TASK MATERIAL -
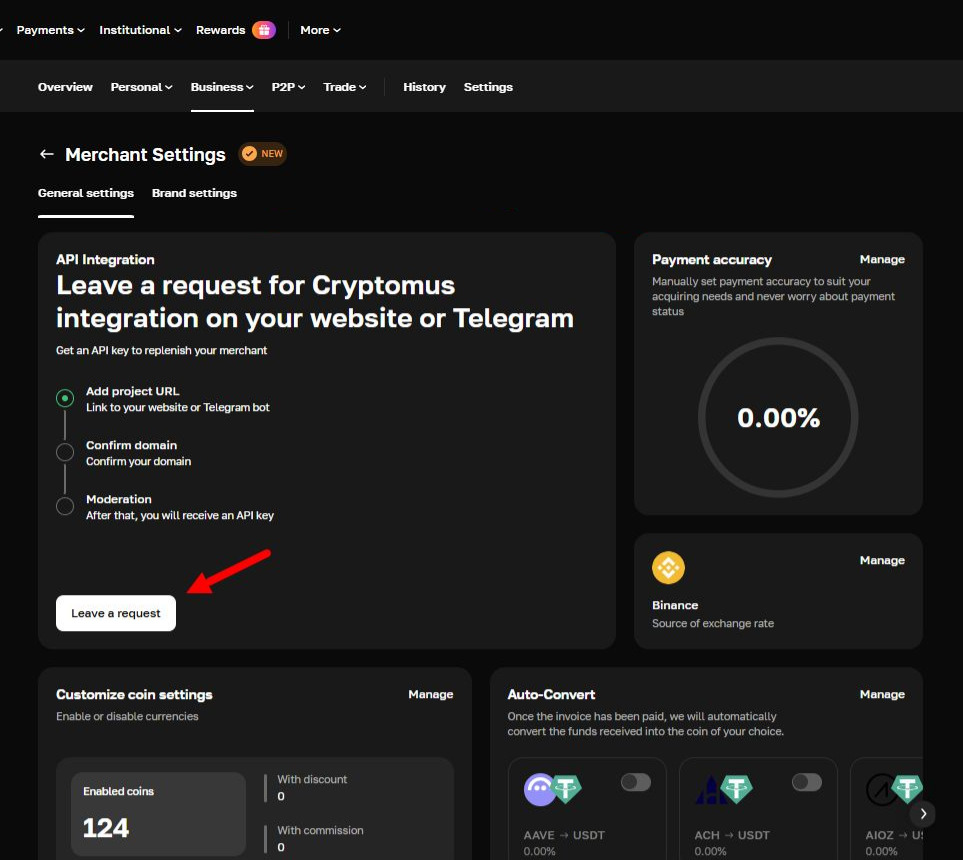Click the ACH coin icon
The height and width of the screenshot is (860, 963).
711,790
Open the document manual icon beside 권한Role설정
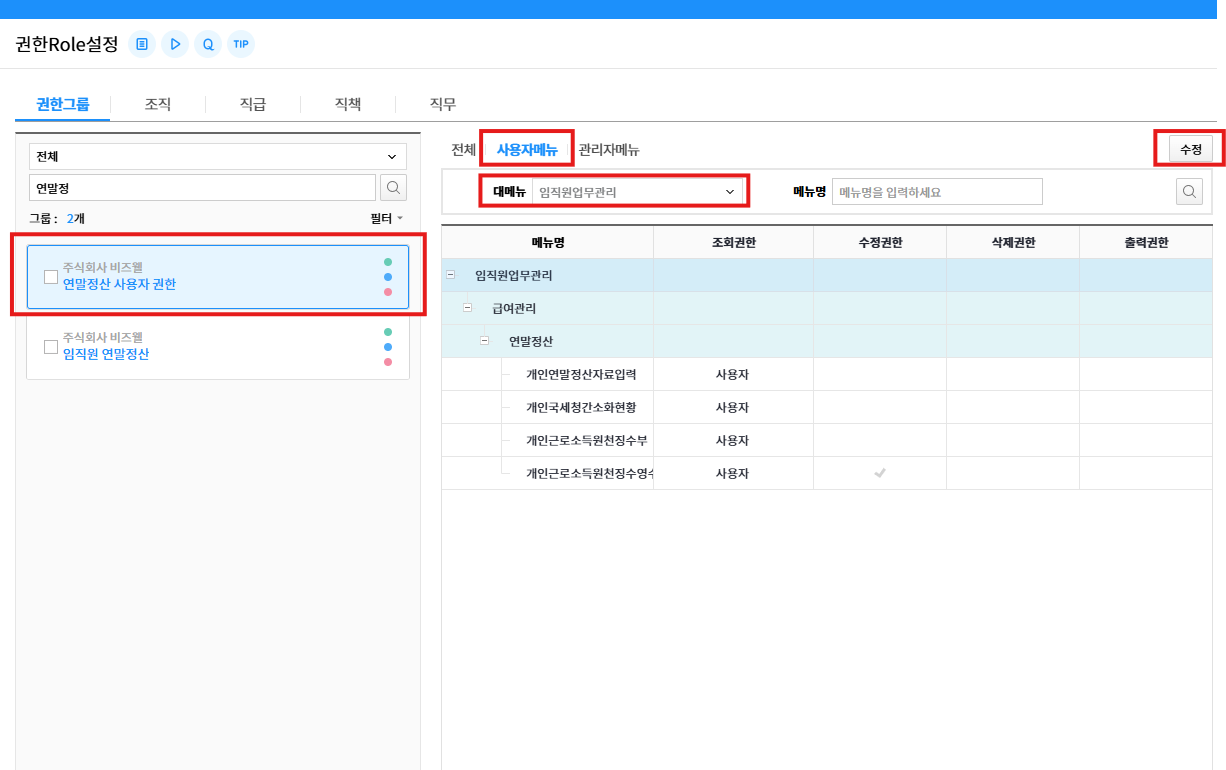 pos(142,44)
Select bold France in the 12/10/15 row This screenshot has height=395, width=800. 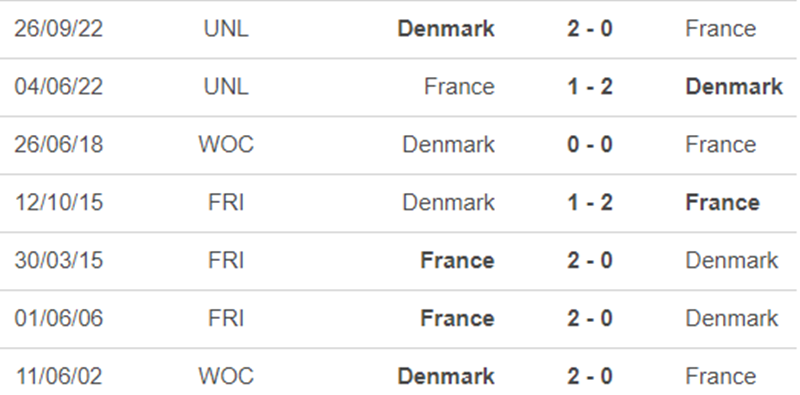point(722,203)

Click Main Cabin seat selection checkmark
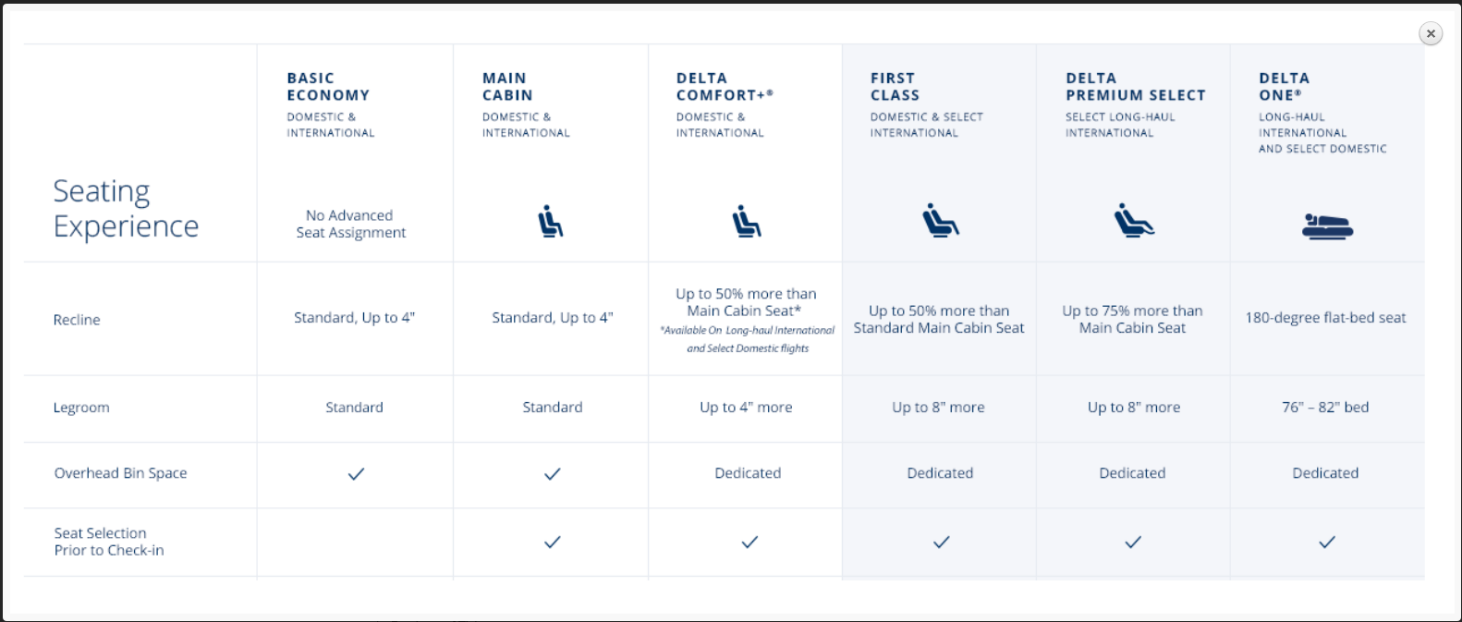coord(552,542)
* * *
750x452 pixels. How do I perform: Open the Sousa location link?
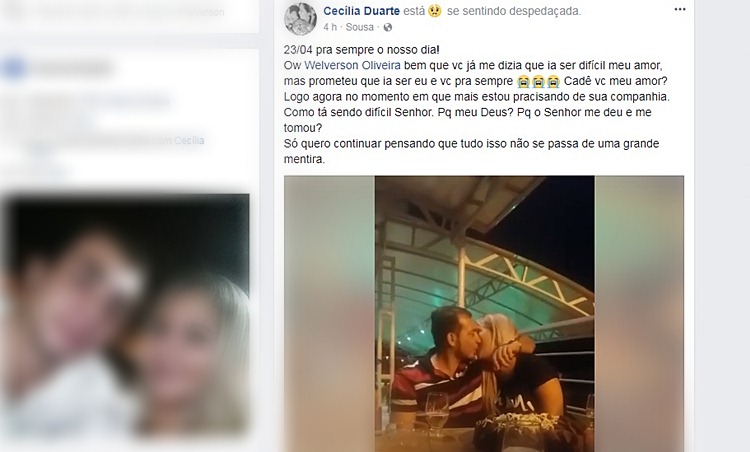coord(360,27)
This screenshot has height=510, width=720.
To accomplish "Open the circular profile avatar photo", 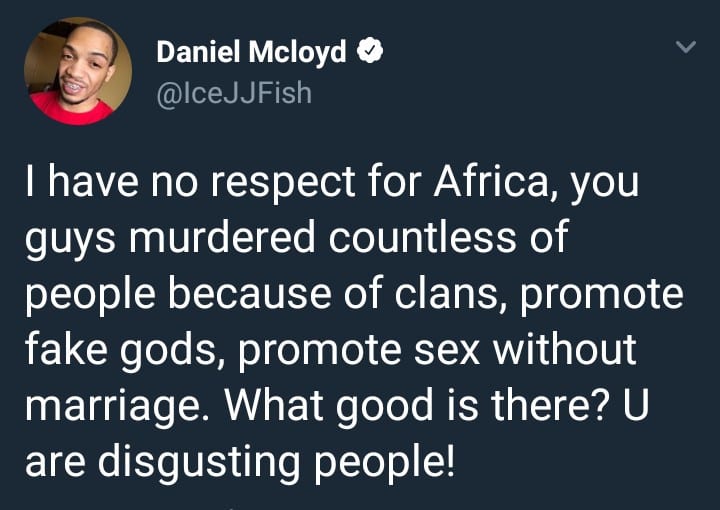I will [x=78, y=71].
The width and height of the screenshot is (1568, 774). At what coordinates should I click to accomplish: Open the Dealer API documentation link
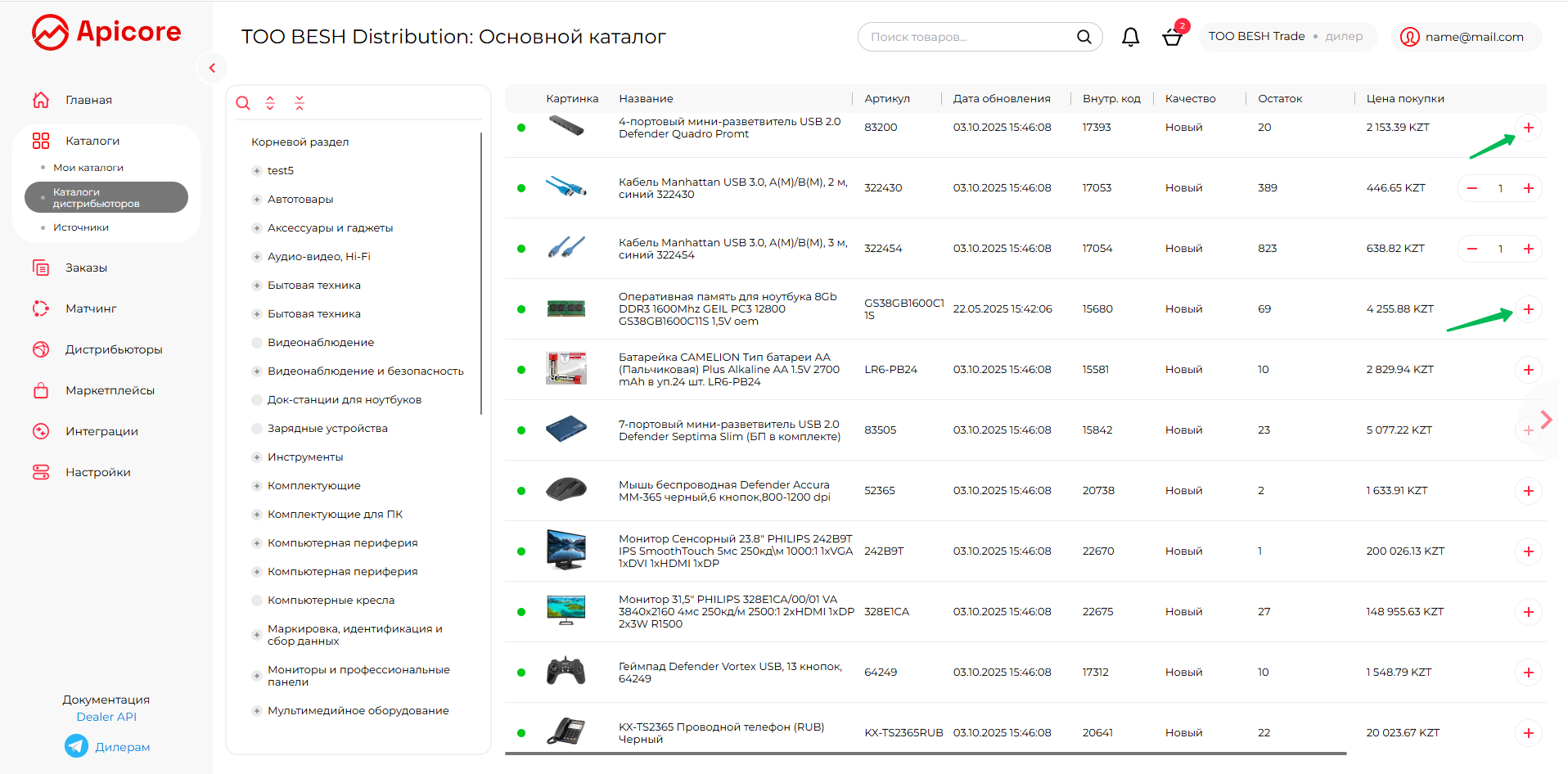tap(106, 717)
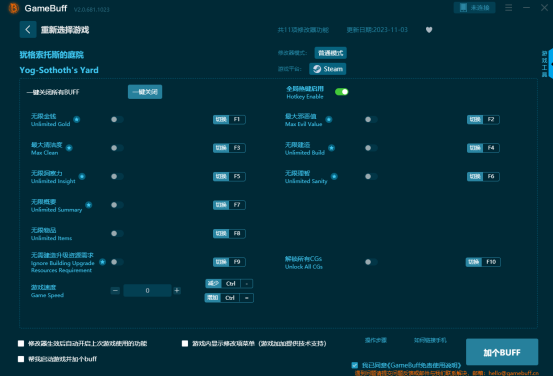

WRITTEN REQUEST -
Can you scale the data from the line with "The width and" up to and including the line with "tap(106, 717)" by writing those lines out again in full, requests included, with every coordinate in the answers multiplied by 2.6 and rounded to a whole number, halves rounding up? Leave the pictures out.

CORRECT RESPONSE -
The width and height of the screenshot is (1568, 774). At what coordinates should I click to accomplish: Open the Dealer API documentation link
tap(276, 1864)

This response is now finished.